A meta-analysis was conducted using two extensive proteomics datasets, the UK Biobank Proteomics Project (UKB-PPP) and the Fenland study, to identify disease-associated targets for LUAD through the Summary-Data-Based Mendelian Randomization method. Sensitivity analysis, including heterogeneity tests for dependent instruments, were conducted to validate the findings. The prognostic relevance of the identified candidate targets was assessed using transcriptomic data. Functional interactions were explored via protein-protein interaction network analysis, while single-cell analyses were employed to determine cell-specific expression patterns and differentiation trajectories. Potential side effects and therapeutic indications of these targets were evaluated using phenome-wide association studies and pharmacological data mining.

RESULTS

Following meta-analysis, a primary significant target, intercellular adhesion molecule 5 (ICAM5), along with potential targets FUT8 and KLK13, were identified as therapeutic candidates for LUAD. FUT8 demonstrated a positive association with LUAD risk (OR = 1.02, p = 0.049), while ICAM5 (OR = 0.88, p = 0.002) and KLK13 (OR = 0.85, p = 0.021) exhibited negative associations. ICAM5 was further identified as an independent prognostic factor for patient survival (HR: 0.788, 95% CI: 0.663-0.936, p = 0.007) and revealed significant diagnostic and prognostic utility in LUAD. ICAM5 expression correlated with various immune infiltration patterns, suggesting potential modulation of the tumor immune microenvironment.
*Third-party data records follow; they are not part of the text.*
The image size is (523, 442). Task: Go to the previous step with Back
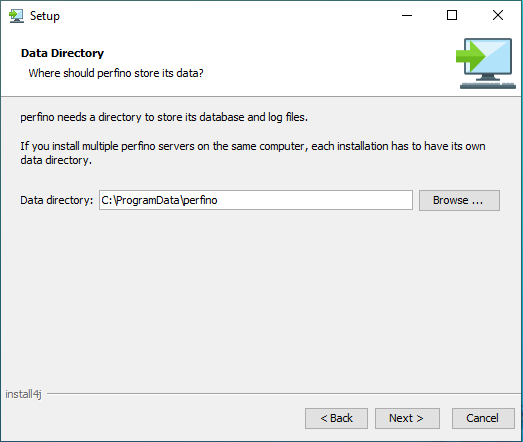click(x=336, y=418)
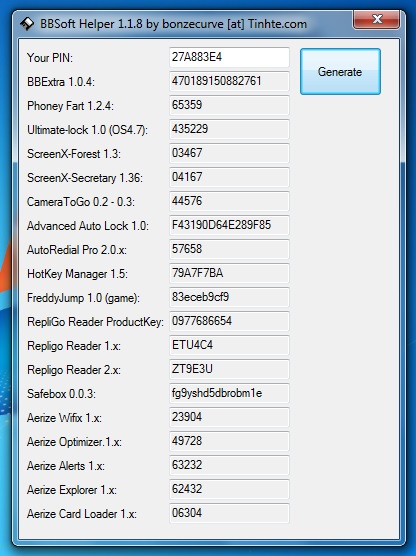
Task: Select the Repligo Reader 2.x code field
Action: [229, 369]
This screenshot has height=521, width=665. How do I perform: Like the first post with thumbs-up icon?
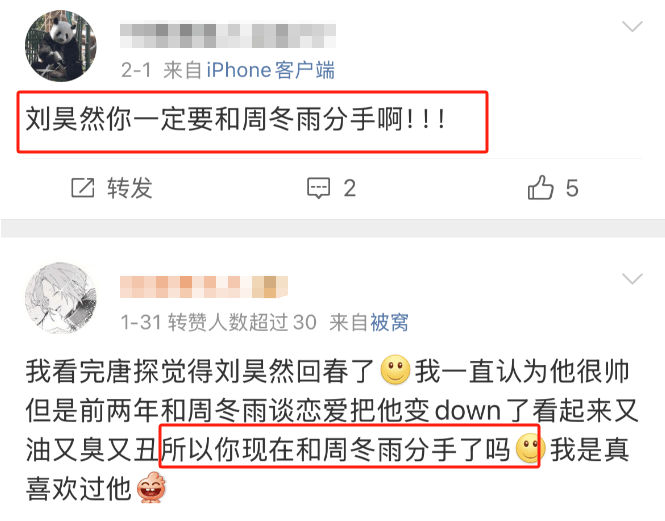(x=540, y=187)
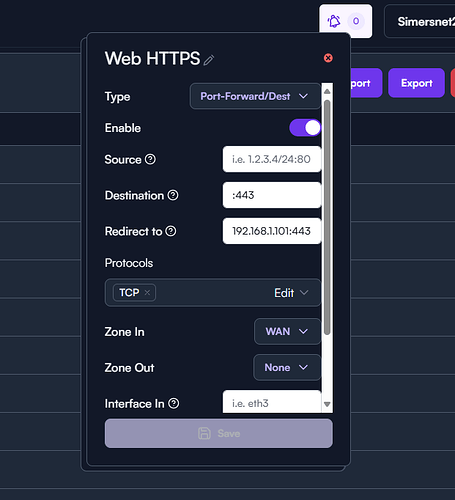Click the Export button
This screenshot has width=455, height=500.
pyautogui.click(x=416, y=83)
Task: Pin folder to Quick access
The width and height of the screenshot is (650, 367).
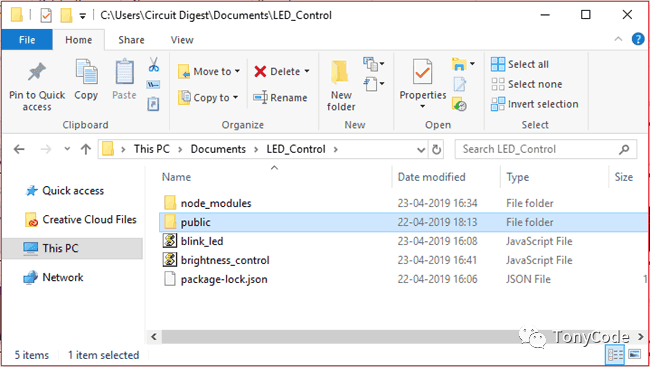Action: tap(37, 86)
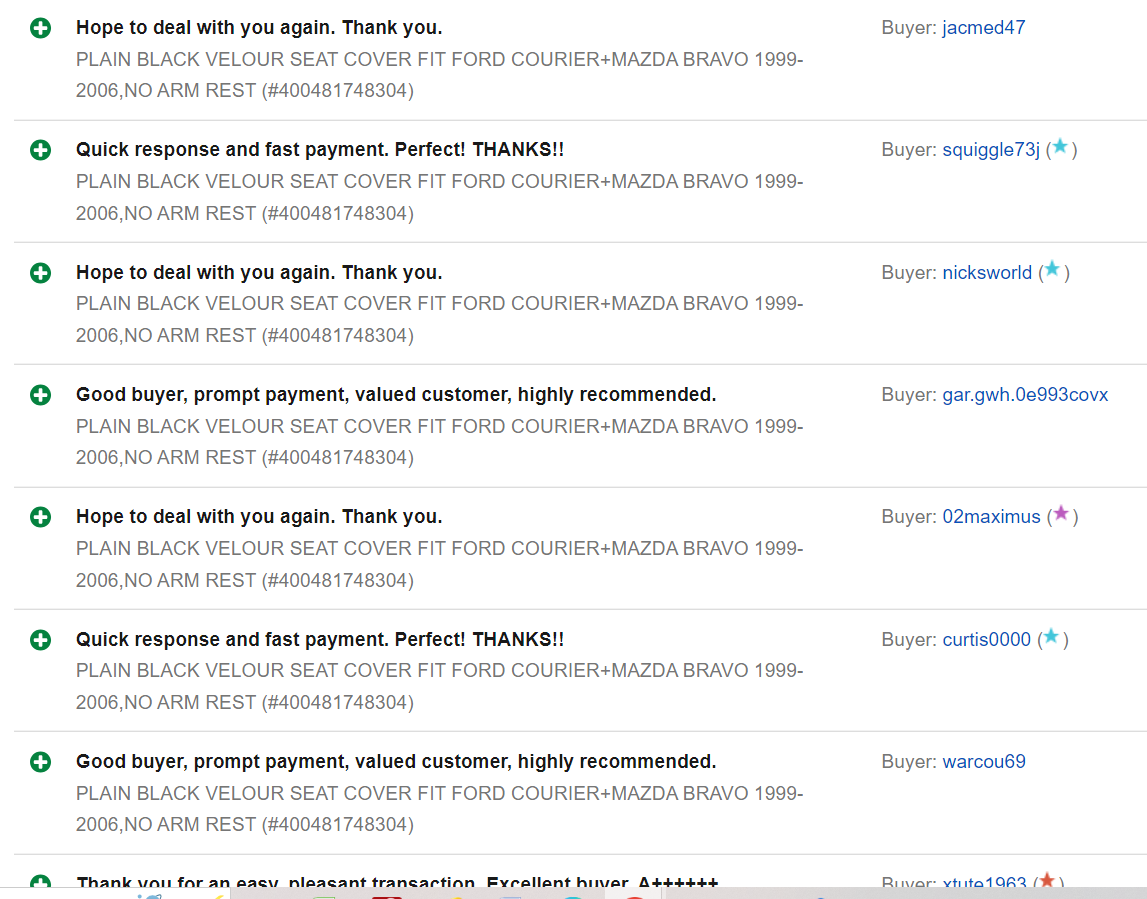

Single-cell analysis revealed that ICAM5 did not directly impact LUAD cell differentiation, though its downstream target, MUC1, may contribute to differentiation processes, particularly in KRAS-mutated LUAD. Furthermore, phenome-wide association studies did not reveal substantial evidence of adverse phenotypes linked to ICAM5, supporting its safety profile for drug development.

CONCLUSION

ICAM5 emerges as a promising biological marker with significant prognostic and therapeutic potential in LUAD.